Préserver de la mainlevée les mesures affectées d’une irrégularité mineure

Cet arrêt paraît anecdotique mais s’inscrit en fait au cœur d’une question complexe introduite par la loi du 5 juillet 2011. Celle-ci a introduit, par l’article L. 3216-1 du code de la santé publique, un contrôle judiciaire obligatoire par le JLD offrant à ce dernier des pouvoirs étendus pour prononcer la mainlevée d’une mesure irrégulière, s’agissant d’une illégalité interne (opportunité de la mesure) ou externe (formes, procédure, etc.). Néanmoins, pour éviter que n’importe quelle irrégularité, même mineure, entraîne une suppression d’une mesure de soins qui semblerait nécessaire au fond, le législateur a introduit dans le même mouvement, au sein de l’article L. 3216-1, une restriction qui exige, pour que la mainlevée puisse être prononcée par le JLD, que l’illégalité ait porté « atteinte aux droits » de la personne. Cette formule s’inspire directement du principe bien connu en droit judiciaire privé « Pas de nullité sans grief »(connu également en procédure pénale qui le déploie à sa façon) selon laquelle, pour obtenir la nullité d’un acte de procédure, il ne suffit pas de démontrer une irrégularité de celui-ci. Il faut également démontrer en quoi cette irrégularité a porté atteinte aux intérêts du demandeur à la nullité.
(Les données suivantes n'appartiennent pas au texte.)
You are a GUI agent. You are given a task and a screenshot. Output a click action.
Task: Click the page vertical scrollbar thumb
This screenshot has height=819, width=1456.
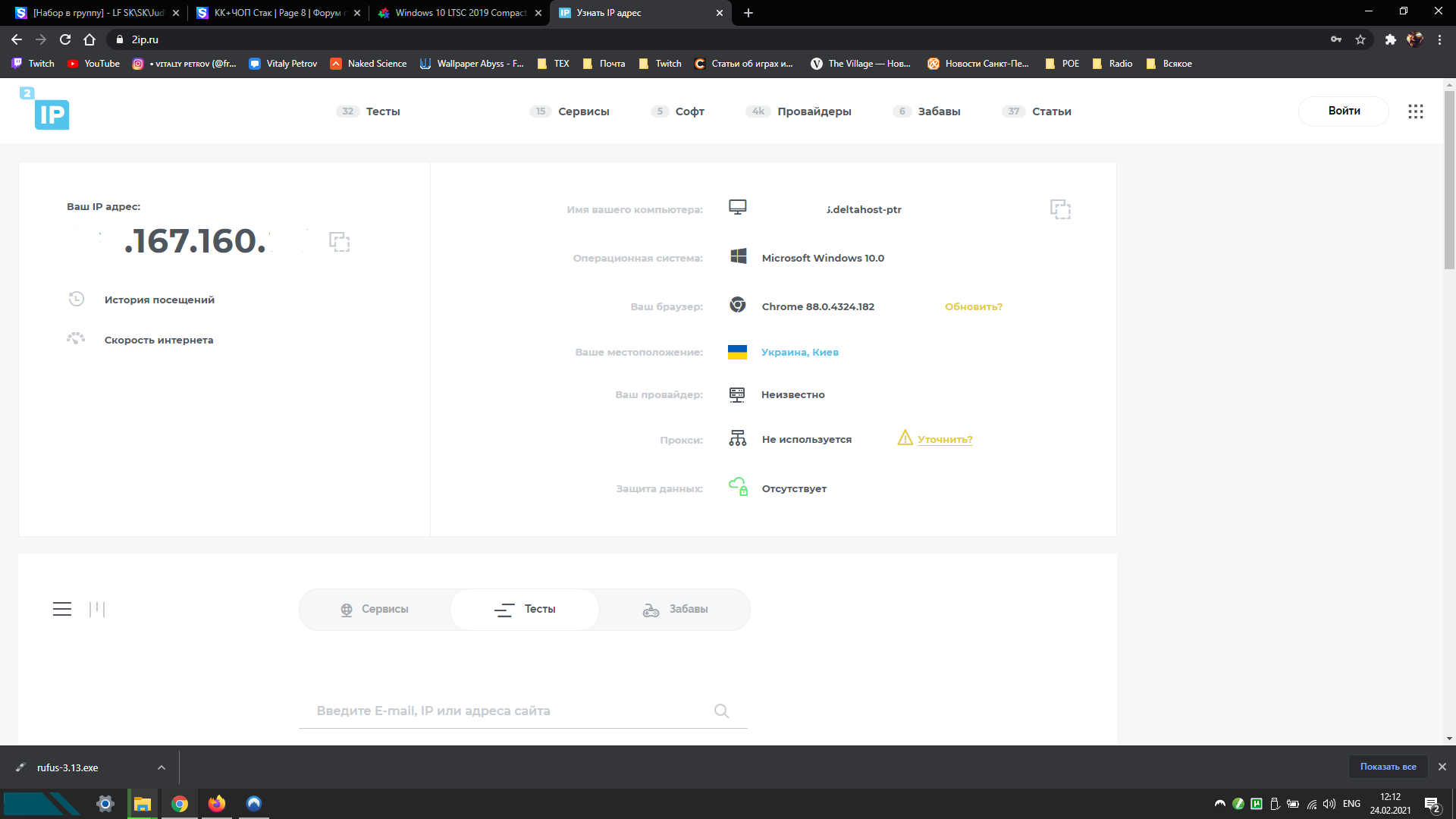pos(1449,180)
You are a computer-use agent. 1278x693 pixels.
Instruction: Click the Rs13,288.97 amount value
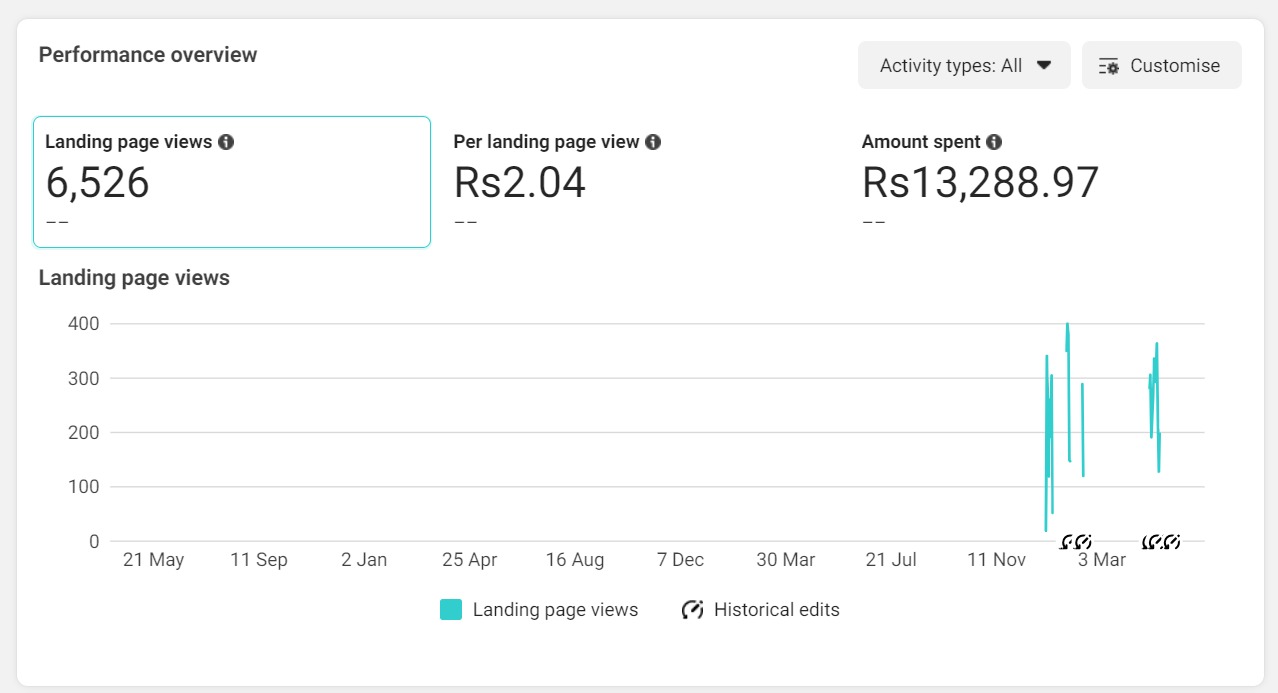coord(980,183)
Cette règle issue de la loi de 2016 peut également trouver une forme d’appui dans le contentieux administratif, rapprochement d’autant plus pertinent que le JLD a, depuis que la loi de 2011 lui a confié la tâche de contrôler la légalité externe de la décision d’admission en soins, une forme de mission s’apparentant à celle du juge administratif. Or, en contentieux administratif, le tribunal administratif ne prononce pas l’annulation de toute décision administrative entachée d’une illégalité mais seulement lorsque l’irrégularité découverte peut être qualifiée de substantielle.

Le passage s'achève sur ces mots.